Fig. 6: Unified Screening Pipeline for AI-Generated 3D Molecules Powered by HEAD-TED.
From: Assessing conformation validity and rationality of deep learning-generated 3D molecules

HEAD strands for a high-energy atom detector. TED stands for torsional energy descriptor. Molecule generative models including Lingo3DMolv23, Pocket2Mol5, PocketFlow2, TargetDiff6, and PMDM4 are involved in this evaluation. ‌a Schematic overview of the sequential screening pipeline for evaluating AI-generated molecules.

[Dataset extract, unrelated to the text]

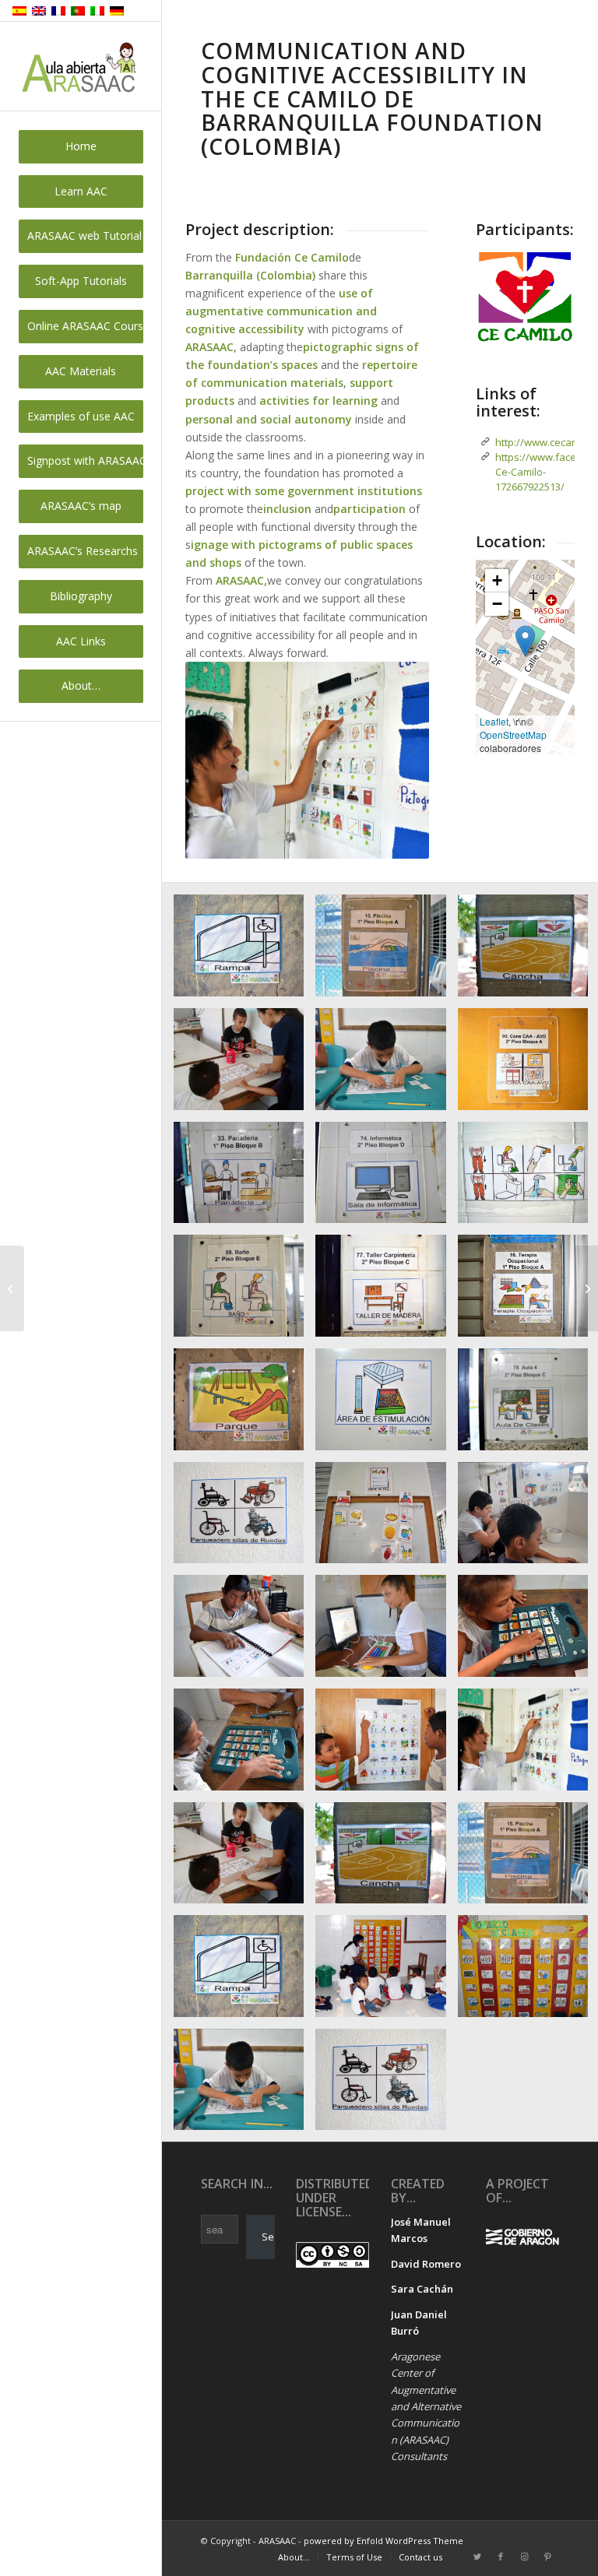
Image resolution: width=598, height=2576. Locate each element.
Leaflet (494, 721)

The pipeline integrates four filters: drug-likeness assessment with passing criteria defined as QED ≥ 0.3 and SAS ≤ 5, pocket-ligand interaction and ligand conformation validity test using HEAD, and conformational rationality test using TED. ‌ QED stands for Quantitative Estimate of Drug-likeness. SAS stands for Synthetic Accessibility Score. b Performance comparison of five AI-driven molecular generative models. The average passing rates for molecules generated on DUD-E targets are shown for each model at every screening step. DUD-E stands for the Directory of Useful Decoys-Enhanced dataset20. c Comparison of the final passing rates of different AI models across various target types. Bars represent the average final passing rate of each model for each target class. DUD-E dataset includes the following target types (with the number of targets in parentheses): GPCR (5), Kinase (26), Protease (15), Other Enzymes (36), Nuclear Receptor (11), Cytochrome P450 (2), Miscellaneous (5), and Ion Channel (2). All values are obtained from a single deterministic processing of the dataset; repeated runs yield identical results. Source data including target name, target type, passing rate at each stage of the screening pipeline can be found in supplementary materials.